Spruch:
Dem Rekurs wird Folge gegeben.
Der angefochtene Beschluß wird aufgehoben und in der Sache selbst dahin zu Recht erkannt, daß das Urteil des Erstgerichtes wiederhergestellt wird.
Die klagenden Parteien sind zur ungeteilten Hand schuldig, der beklagten Partei die mit S 30.469,78 (darin enthalten S 2.649,13 USt und S 14.575,-- Barauslagen) bestimmten Kosten des Berufungs- und Revisionsverfahrens binnen 14 Tagen zu ersetzen.
Text
Entscheidungsgründe:
Die Kläger sind Mitglieder der beklagten Kammer. Am 12. 3. 1996 besuchte der Erstkläger in den Räumlichkeiten der Bezirksbauernkammer W***** eine Informationsveranstaltung der beklagten Partei über die Produktion und die Vermarktungsmöglichkeit von Hanf. Diese Veranstaltung konnte unentgeltlich besucht werden. Als Referent trat Ing. Peter K***** auf. Ob es bei dieser Veranstaltung zu einem direkten Gespräch zwischen Ing. K***** und dem Erstkläger über die beim Hanfanbau zu verwendenden Pflanzenschutzmittel kam, kann nicht festgestellt werden.
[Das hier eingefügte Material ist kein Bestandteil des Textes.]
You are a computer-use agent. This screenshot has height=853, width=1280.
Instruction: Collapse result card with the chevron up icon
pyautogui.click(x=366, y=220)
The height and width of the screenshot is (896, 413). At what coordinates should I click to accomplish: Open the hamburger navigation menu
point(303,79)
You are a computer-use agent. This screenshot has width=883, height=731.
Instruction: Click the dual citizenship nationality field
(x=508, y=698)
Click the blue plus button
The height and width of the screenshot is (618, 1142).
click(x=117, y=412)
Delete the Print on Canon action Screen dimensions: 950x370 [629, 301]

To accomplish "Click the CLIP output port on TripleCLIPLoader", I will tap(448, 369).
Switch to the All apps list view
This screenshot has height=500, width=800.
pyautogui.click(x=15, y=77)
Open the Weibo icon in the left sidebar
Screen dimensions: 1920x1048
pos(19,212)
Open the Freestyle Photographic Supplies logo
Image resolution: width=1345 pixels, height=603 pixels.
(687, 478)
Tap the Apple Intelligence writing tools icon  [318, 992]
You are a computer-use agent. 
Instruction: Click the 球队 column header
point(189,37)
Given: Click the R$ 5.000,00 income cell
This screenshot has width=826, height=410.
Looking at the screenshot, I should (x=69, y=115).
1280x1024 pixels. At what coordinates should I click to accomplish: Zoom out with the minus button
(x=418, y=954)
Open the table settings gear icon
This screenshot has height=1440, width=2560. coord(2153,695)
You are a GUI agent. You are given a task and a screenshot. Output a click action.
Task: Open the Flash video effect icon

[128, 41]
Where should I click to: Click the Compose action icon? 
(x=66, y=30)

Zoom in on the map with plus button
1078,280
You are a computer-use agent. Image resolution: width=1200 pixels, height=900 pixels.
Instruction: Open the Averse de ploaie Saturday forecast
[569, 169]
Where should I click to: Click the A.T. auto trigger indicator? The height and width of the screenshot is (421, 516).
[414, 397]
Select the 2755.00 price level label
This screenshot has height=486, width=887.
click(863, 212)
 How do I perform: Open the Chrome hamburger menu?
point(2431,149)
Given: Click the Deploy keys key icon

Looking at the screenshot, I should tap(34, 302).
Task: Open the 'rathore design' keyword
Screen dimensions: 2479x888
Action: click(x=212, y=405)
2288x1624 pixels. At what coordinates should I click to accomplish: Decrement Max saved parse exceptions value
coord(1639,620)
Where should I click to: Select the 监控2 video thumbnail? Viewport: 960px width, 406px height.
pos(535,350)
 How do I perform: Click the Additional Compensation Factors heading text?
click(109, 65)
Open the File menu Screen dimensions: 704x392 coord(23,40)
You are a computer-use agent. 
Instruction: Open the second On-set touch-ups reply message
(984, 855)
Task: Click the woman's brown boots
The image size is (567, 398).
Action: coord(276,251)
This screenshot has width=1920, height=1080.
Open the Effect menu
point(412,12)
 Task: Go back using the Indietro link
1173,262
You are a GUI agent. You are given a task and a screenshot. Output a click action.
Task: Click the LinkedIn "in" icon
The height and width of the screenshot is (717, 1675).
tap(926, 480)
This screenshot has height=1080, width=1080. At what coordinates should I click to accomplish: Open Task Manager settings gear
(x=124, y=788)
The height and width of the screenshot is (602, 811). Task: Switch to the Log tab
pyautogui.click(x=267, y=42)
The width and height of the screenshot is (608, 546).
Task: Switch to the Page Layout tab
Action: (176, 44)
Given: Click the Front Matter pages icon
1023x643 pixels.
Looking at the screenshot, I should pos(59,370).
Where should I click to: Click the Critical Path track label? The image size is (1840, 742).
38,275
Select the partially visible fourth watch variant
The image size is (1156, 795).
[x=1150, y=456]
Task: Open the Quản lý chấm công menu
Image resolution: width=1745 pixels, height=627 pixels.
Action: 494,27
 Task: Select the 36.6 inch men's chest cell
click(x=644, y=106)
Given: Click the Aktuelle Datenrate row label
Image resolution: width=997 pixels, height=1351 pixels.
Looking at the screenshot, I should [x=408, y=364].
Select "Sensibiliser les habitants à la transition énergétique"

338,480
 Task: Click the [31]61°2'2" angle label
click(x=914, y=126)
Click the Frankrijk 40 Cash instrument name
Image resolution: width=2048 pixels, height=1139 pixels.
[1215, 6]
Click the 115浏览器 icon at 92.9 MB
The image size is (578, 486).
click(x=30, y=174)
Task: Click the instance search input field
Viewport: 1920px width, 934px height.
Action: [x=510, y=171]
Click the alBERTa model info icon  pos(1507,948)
Es lagen für die Teilnehmer Informationsblätter mit der Überschrift "Anbau und Kulturanleitung Hanf" in der Textierung der Beilage E auf, die mit dem Namen, der Anschrift und der Telefon- und Telefaxnummer der beklagten Partei versehen waren. Dort ist auf Seite 4 ua folgendes zu lesen:
"Für Pflanzenschutzmittel gibt es in Österreich keine Registrierung. Laut ausländischen Erfahrungen werden im Vorauflauf Stomp SC und Afalon S oder Patoran sehr erfolgreich angewandt."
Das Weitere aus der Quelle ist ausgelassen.